Task — Can you output the items below word for word, from the line containing "Click arrow icon beside 17EB BlueTec システム" through the end of the items, leaving out the pictures?

[Target pointing data]
────

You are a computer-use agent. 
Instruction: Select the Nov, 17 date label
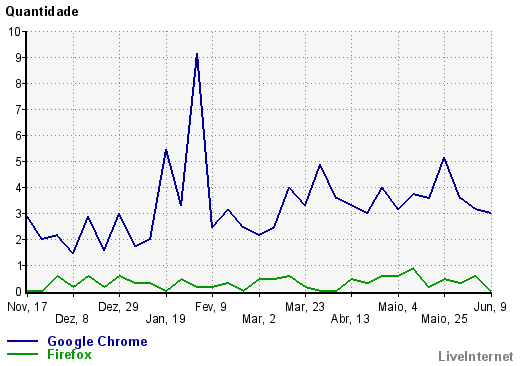[x=27, y=307]
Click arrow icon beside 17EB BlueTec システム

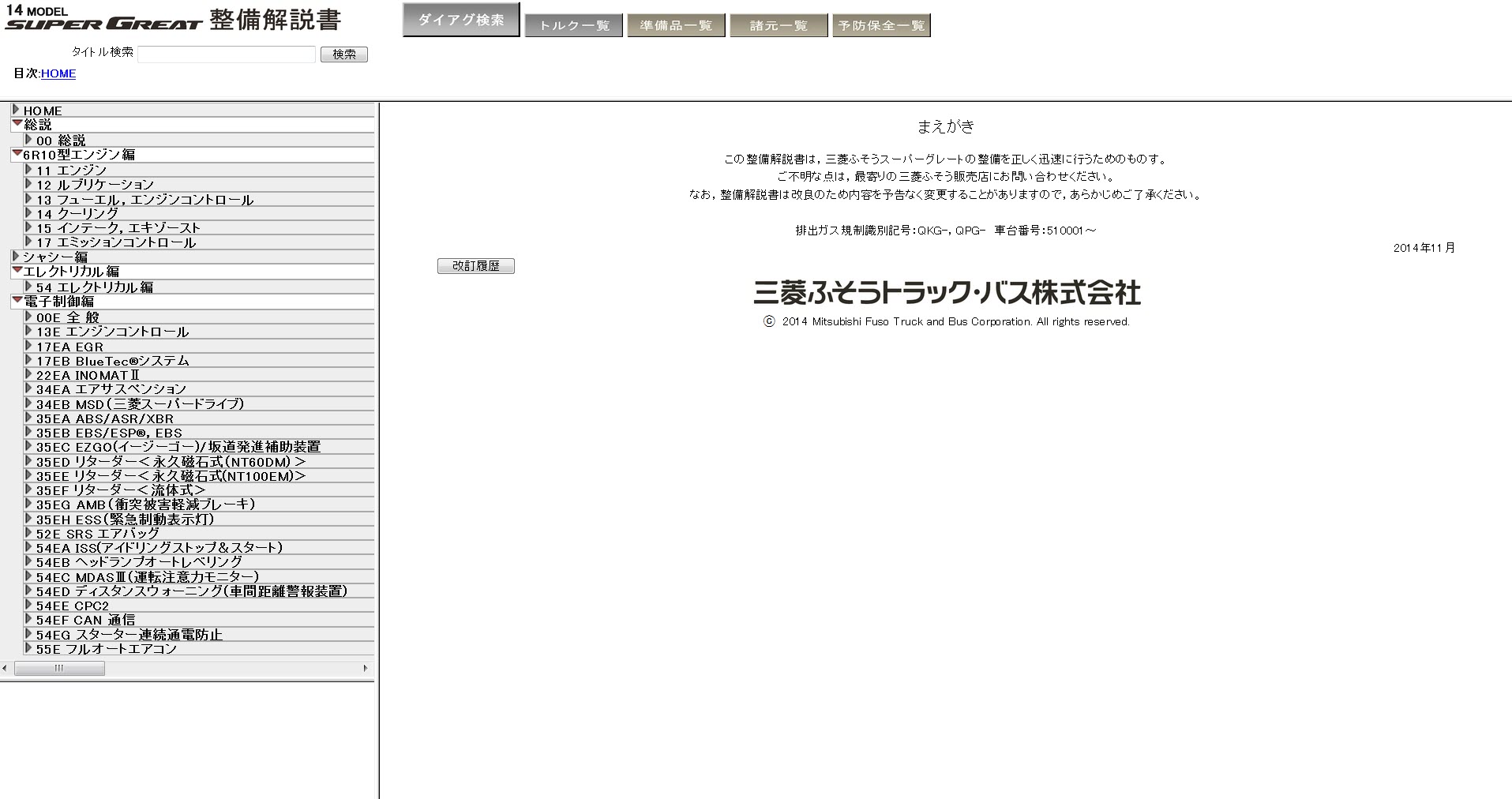(x=29, y=361)
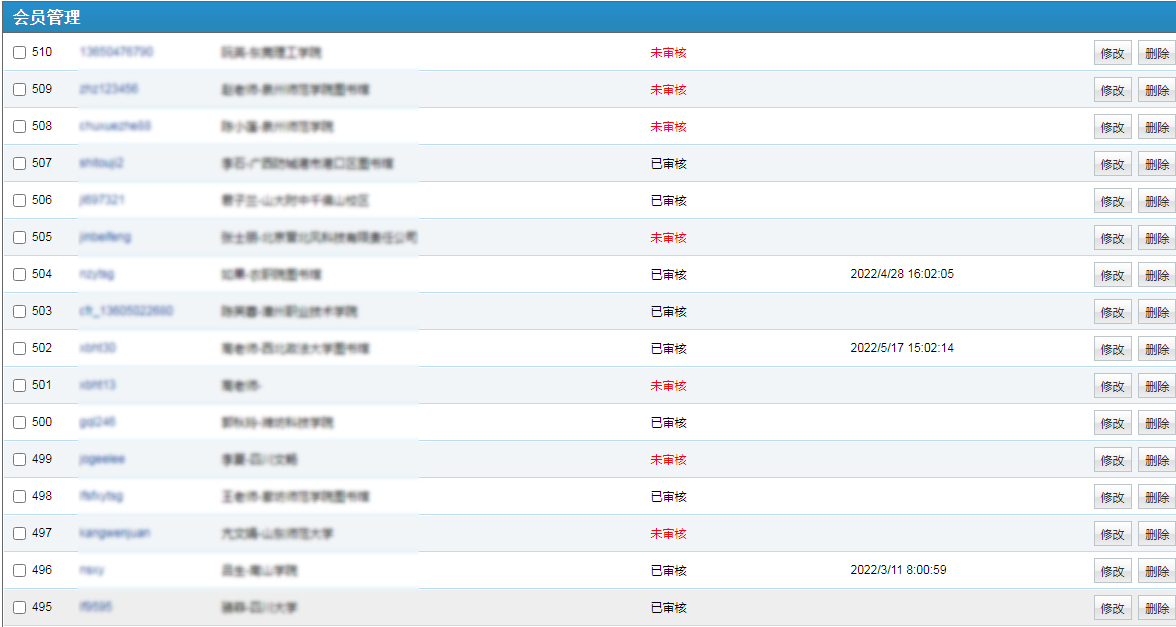This screenshot has width=1176, height=627.
Task: Click the red 未审核 status in row 505
Action: point(668,238)
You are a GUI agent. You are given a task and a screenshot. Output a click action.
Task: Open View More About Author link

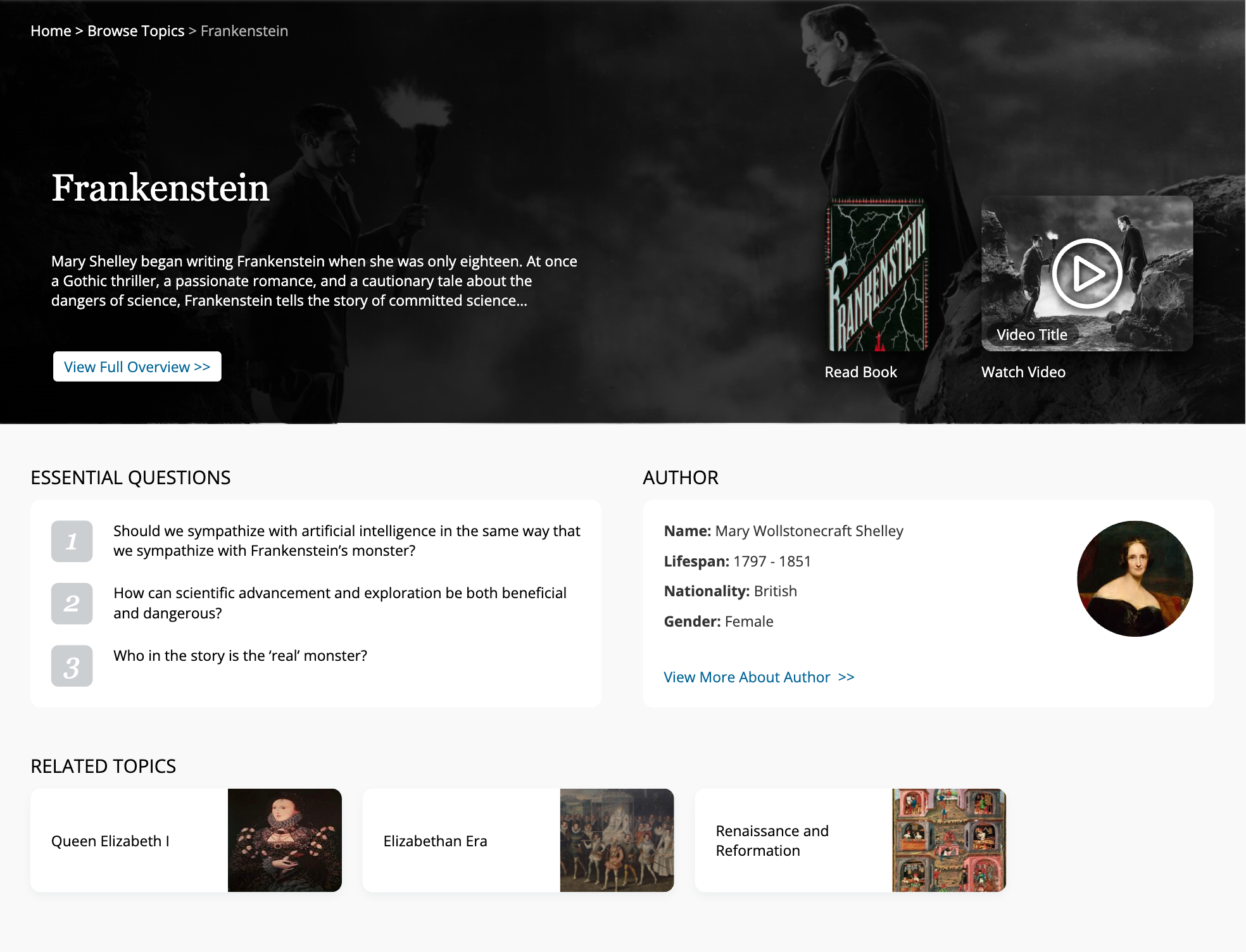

────

Full response —
Click arrow icon beside 17EB BlueTec システム

(x=29, y=361)
This screenshot has width=1176, height=627.
Task: Click the red 未审核 status in row 505
Action: point(668,238)
You are a GUI agent. You are given a task and a screenshot. Output a click action.
Task: Open View More About Author link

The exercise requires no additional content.